[Excerpted passage Boundary: Start]
Where Things Came From

The simple, and not so simple, things that make our lives easier and that power our civilization originated over the centuries from all parts of the world. Here’s the background on some of them that originated before 1850.

The sailboat – Ancient Mesopotamia, 6000 BC
Ushering in the Age of Sail, which transformed early trade and transport, the ancient Mesopotamian Ubaid culture (modern-day Iraq) was the first to use sailboats, as a means of crossing the Tigris and Euphrates rivers around which the culture was based.

The nail – Ancient Egypt, 3400 BC
Not just renowned for building the pyramids, the ancient Egyptians invented one of the fundamentals of carpentry and construction – the humble but mighty nail. Three millennia later, the Romans were the first to mass-produce nails, which they forged from wrought iron.

The abacus – Ancient Mesopotamia, 2700 BC
Precursor to the electric calculator as well as the computer, the abacus emerged in ancient Mesopotamia around 2700 BC and was used to make calculations based on the Sumerian culture’s relatively complex numerical system. This clever device was an essential tool for monetary systems and trade in the ancient world.
[Excerpted passage Boundary: End]
[Data extract Boundary: Start]
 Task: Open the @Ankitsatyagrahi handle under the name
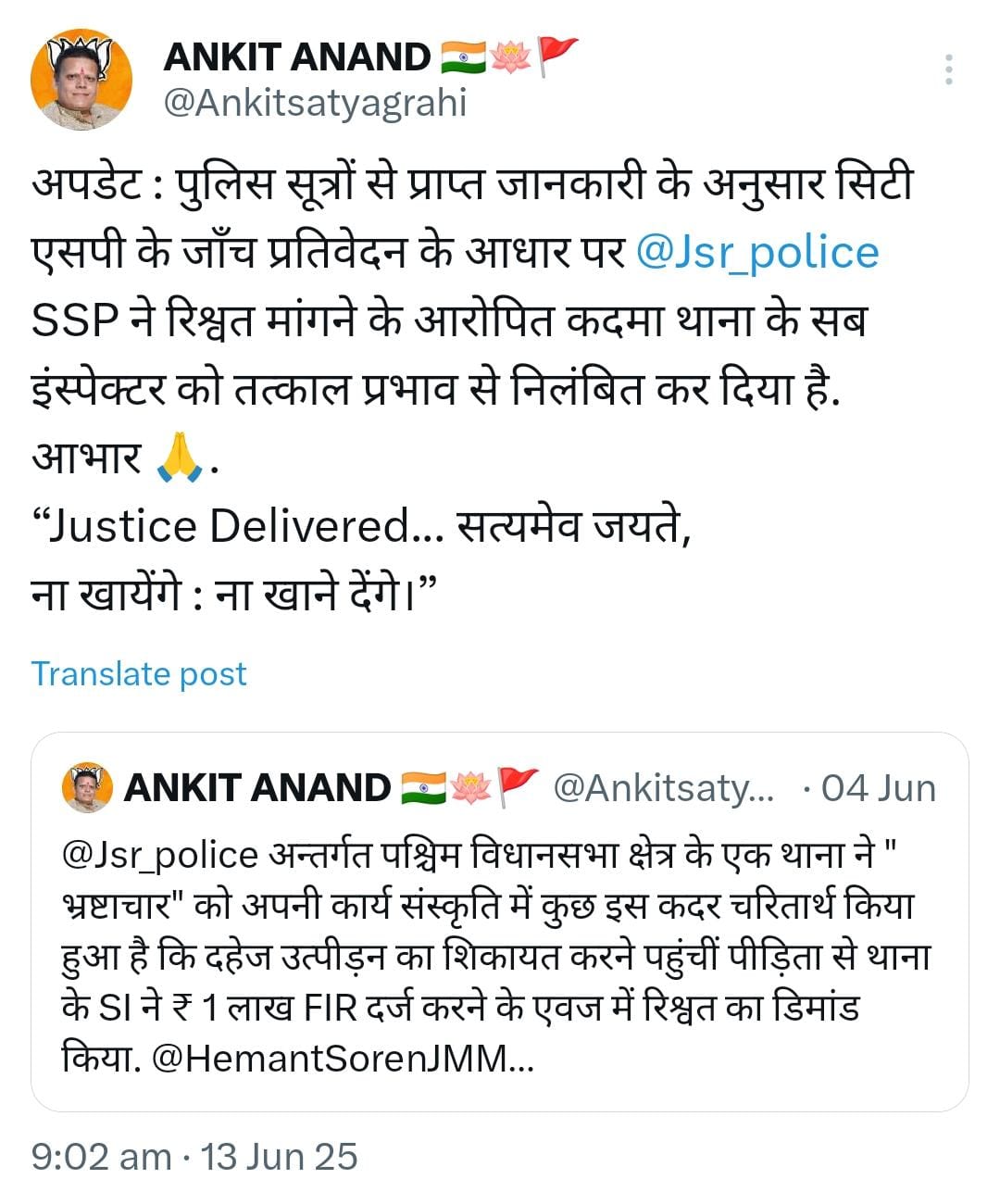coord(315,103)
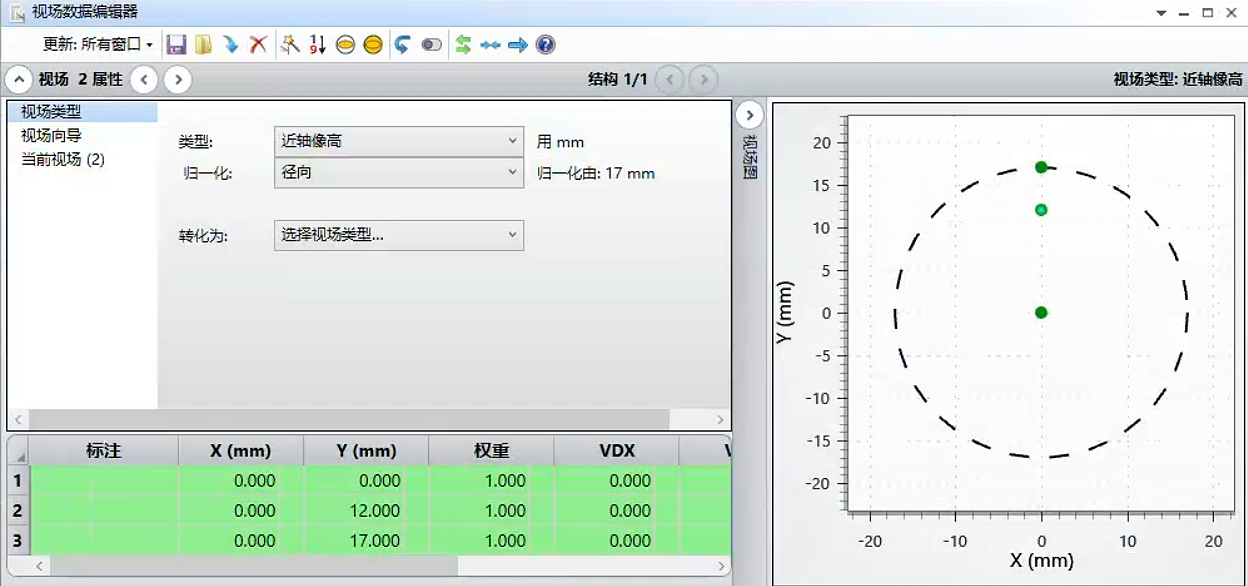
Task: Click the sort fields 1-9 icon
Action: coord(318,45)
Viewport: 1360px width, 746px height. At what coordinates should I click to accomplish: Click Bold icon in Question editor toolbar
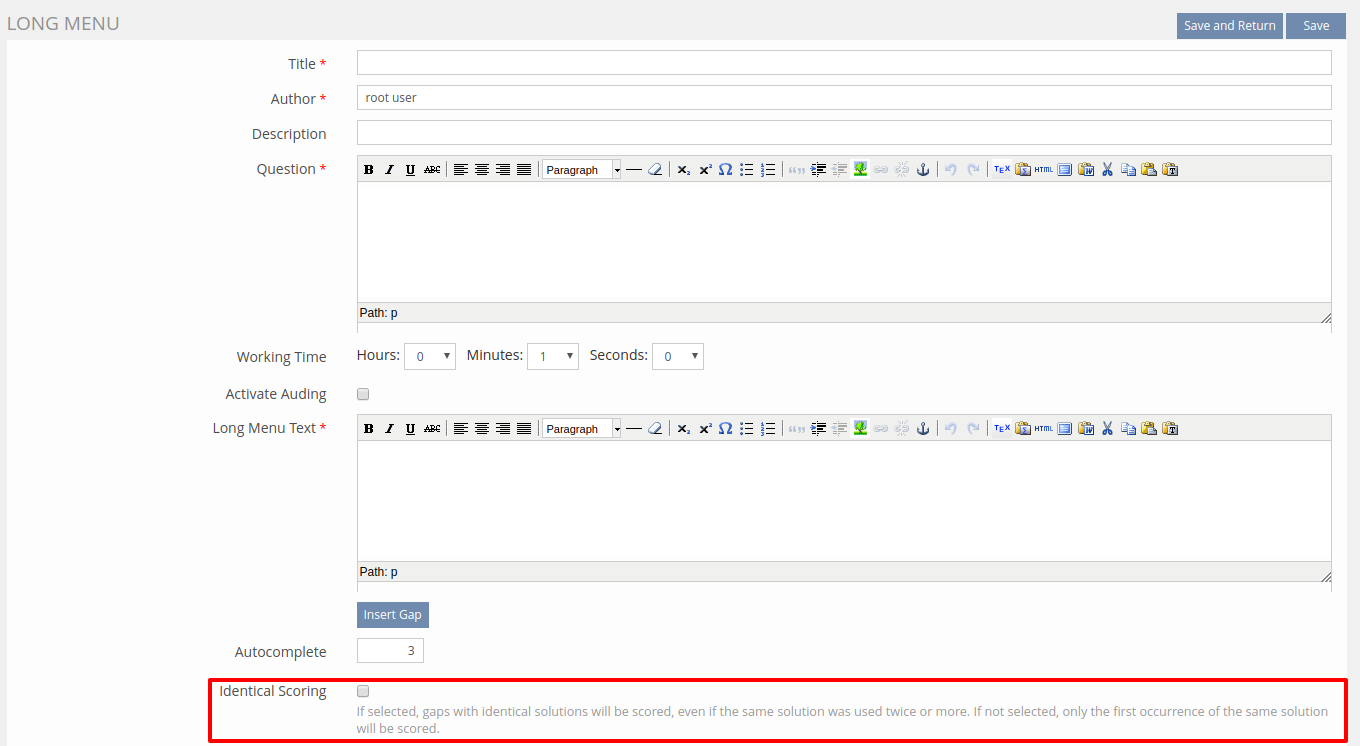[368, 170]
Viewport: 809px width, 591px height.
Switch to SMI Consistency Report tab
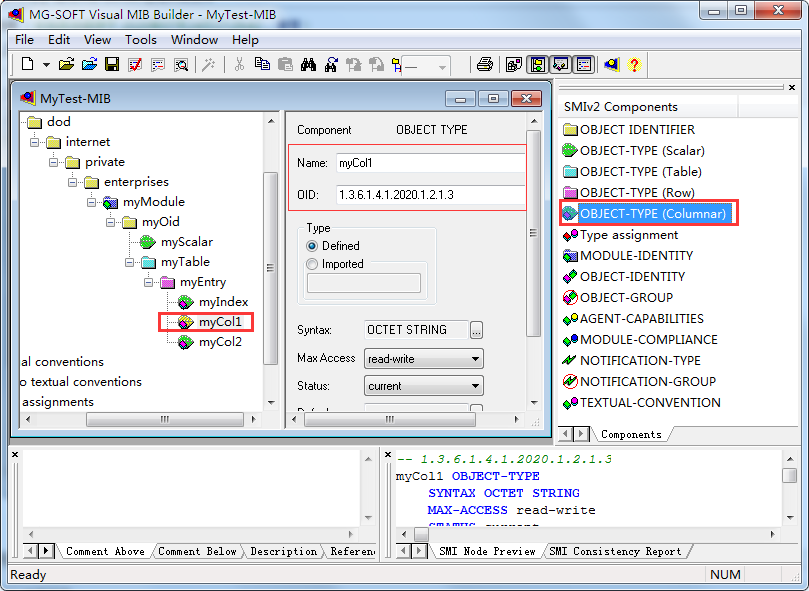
[Data extract Boundary: End]
Things to do
**A)** Decide whether each statement agrees with the passage on where things came from, answering yes or no and quoting the deciding words: (i) The Romans were the first to mass-produce nails. (ii) The ancient Egyptians were the first to use sailboats. (iii) The abacus emerged around 3400 BC.
**B)** Write the next part of the passage on where things came from, beginning after its final sentence.

Responses to the exercise
**A)**
(i) Yes: "the Romans were the first to mass-produce nails"
(ii) No: "the ancient Mesopotamian Ubaid culture (modern-day Iraq) was the first to use sailboats"
(iii) No: "the abacus emerged in ancient Mesopotamia around 2700 BC"

**B)**
The compass – China, 206 BC
The invention of this key navigational gizmo transformed seafaring and eventually helped bring about the Age of Discovery, as well as a huge expansion in world trade. Invented in China in 206 BC as a fortune-telling aid, the compass wasn’t used as a navigational tool until the 11th century AD.

Gunpowder – China, 142
The quintessential explosive was developed in China over many centuries, but it was first mentioned in an Taoist text written by alchemist Wei Boyang in 142 AD. This invention has had a major impact on world history, changing the way humans wage war, and gunpowder is still the basis of many modern weapons.

The mechanical clock – China, 725
Another super-important invention from China, the world’s first mechanical clock was created by mathematician Yi Xing and military engineer Liang Lingzan in the eighth century. This accurate way of telling the time pushed humanity forward in a big way, facilitating everything from seafaring to agriculture.

The printing press – Holy Roman Empire, 1440
Johannes Gutenberg’s seminal invention enabled the spread of knowledge to the people and heralded the era of mass communication, giving the wider public access to information that was formerly the preserve of the elite. Its importance cannot be overstated.

The thermometer – Republic of Venice, 1612
Modern medical practice, scientific research and manufacturing all call for accurate temperature measurement. Galileo Galilei developed the first thermoscope, a device that shows temperature changes, in 1592. The first true thermometer, a thermoscope with a scale, was created by Venetian physician Santorio Santorio in 1612.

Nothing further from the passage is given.